CHP Genel Başkanı Kemal Kılıçdaroğlu, partisinin grup toplantısında Ozan Ceyhun'un Viyana Büyükelçiliği'ne atanmasını eleştirdi.

Kılıçdaroğlu, "Bir ülkücü kardeşimizin ölümü nedeniyle aranıyordu. Vatandaşlıktan çıktı. Sözde Ermeni Soykırımı'nın tanınması için mücadele etti. Şimdi büyükelçi. Bu büyükelçiliği de sayın Bahçeli'ye armağan ediyorum" ifadelerini kullandı.

CHP lideri Kılıçdaroğlu'nun açıklamalarından öne çıkanlar şöyle:

"AYAKKABI KUTUSUNDA RÜŞVET ALAN ADAM NASIL BÜYÜKELÇİ TAYİN EDİLİR?"

Büyükelçilik namuslu insanların yapması gereken bir görevdir. Ama ayakkabı kutusuna da rüşvet alan bir adamı büyükelçi derseniz namuslu ve şerefli kavramını kirletirsiniz. Bu zat aynı zamanda kuranla da dalga geçiyordu.
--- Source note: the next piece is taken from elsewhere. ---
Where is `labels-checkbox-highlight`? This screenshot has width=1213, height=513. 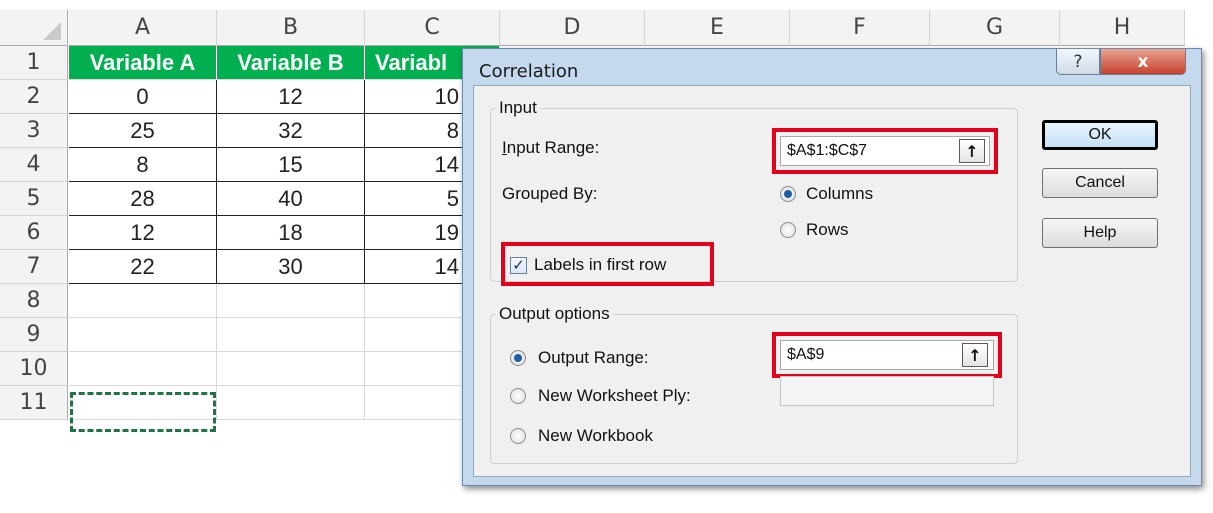
labels-checkbox-highlight is located at coordinates (608, 264).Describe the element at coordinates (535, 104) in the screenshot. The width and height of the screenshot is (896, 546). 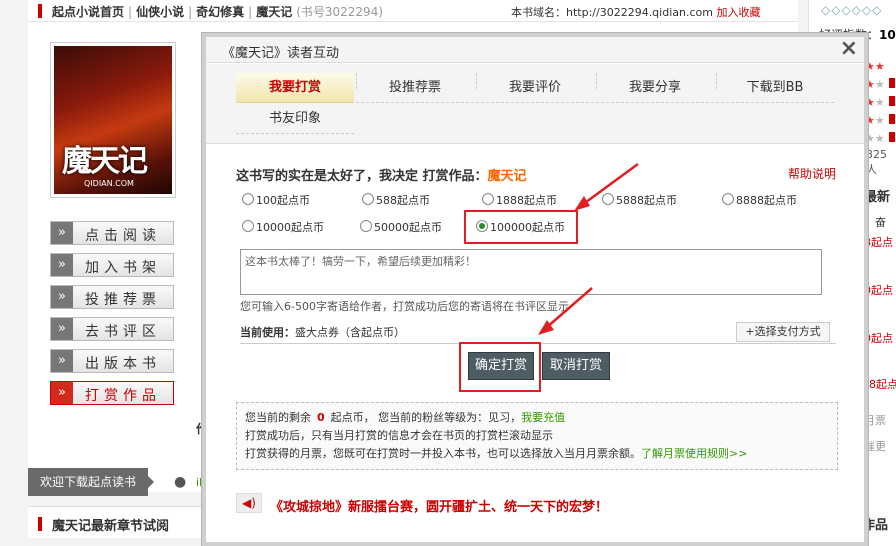
I see `interaction-tabs: 我要打赏 投推荐票 我要评价 我要分享 下载到BB 书友印象` at that location.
Bakara makara diyerek. Bunların ne kadar samimi olduğu buradan belli. Ayakkabı kutusunda rüşvet alan adam nasıl büyükelçi tayin edilir?

Ya o adam daha büyük bir rüşvetle devletin sırlarını satarsa ne diyeceğiz! Devletin kozmik odasını bunlar açmadı mı? Üzüm üzüme baka baka kararır derler.

Bir ülkücü kardeşimizin ölümü nedeniyle aranıyordu. Vatandaşlıktan çıktı. Sözde Ermeni Soykırımı'nın tanınması için mücadele etti. Şimdi büyükelçi. Bu büyükelçiliği de sayın Bahçeli'ye armağan ediyorum.

"ZAFER ÇAĞLAYAN'IN SAAT MERAKI VAR, İSVİÇRE YAKIŞIR"

Bir büyükelçimiz daha var. Şaban Dişli .Bir milyon dolar rüşvet alan adam. Belgesini ortaya koyduk. O da şimdi büyükelçi. Ama iki kişi var. Onlarında hakkı. Muammer Güler. O büyük götürdü. Diğeri Zafer Çağlayan desek ki Moskova büyükelçisi yanlış yapmış oluruz. Neden saat merakı var. En iyisi İsviçre.

Belki unutmuşsunuzdur hatırlatayım. Zafer Çağlayan 28 seferde 52 milyon dolar rüşvet aldı. Muammer Güler 10 seferde 10 milyon dolar rüşvet aldı. Egemen Bağış 3 seferde 1 milyon dolar. Şaban Dişli de belgesiyle ortaya koyduk o da ondan beslendi

Dünya adalet üzerine inşa edildi. Aramızda hukuk fakültesi öğrencilerimiz var, özellikle onlara seslenmek istiyorum: Adaletten şaşmayacaksınız. Adalet, egemen güçlerin önünden eğilmemek demektir. Adalet, hiçbir egemen güçten talimat almamak demektir. Adaletin olmadığı yerde devlet olmaz.

Bu ülkeye baharı getirmek mümkün. Bu ülkenin huzur içinde yaşamasını sağlamak mümkün. Bu ülkeye adaletin getirilmesi için de mücadele vereceğiz.

​Yargıtay Başkanı'na, Anayasa Başkanı'na sorun, adalete duyulan güven yerlerde sürünüyor.
Adalet Bakanı, '2019 yargıya güven yılı olacak' dedi. Demek ki, önceki yıllar yargıya güven duyulmuyordu. 2019 yargıya güven duyulan bir yıl oldu mu? Hayır. Türkiye Cumhuriyeti, tarihinin en ağır yargı krizini yaşamaktadır.

Yargının siyasallaştığını defalarca söyledik. Tarihten gelen adalet duygusu giderek zemin kaybetti.
Osman Kavala için mahkeme beraat kararı veriyor. Cezaevi aracındayken Erdoğan konuşuyor, "Onu beraat ettirmeye kalkıştılar" diyor. Yargıya göz dağı veriyor. Kimsin sen? Kimsin?

Kavala, cezaevi aracının içinden tekrar cezaevine götürüldü. Bu mudur adalet? Bu insani, ahlaki, vicdani bir meseledir. Bunu sadece siyasetin terazisine koyarsınız yanlış yaparsınız.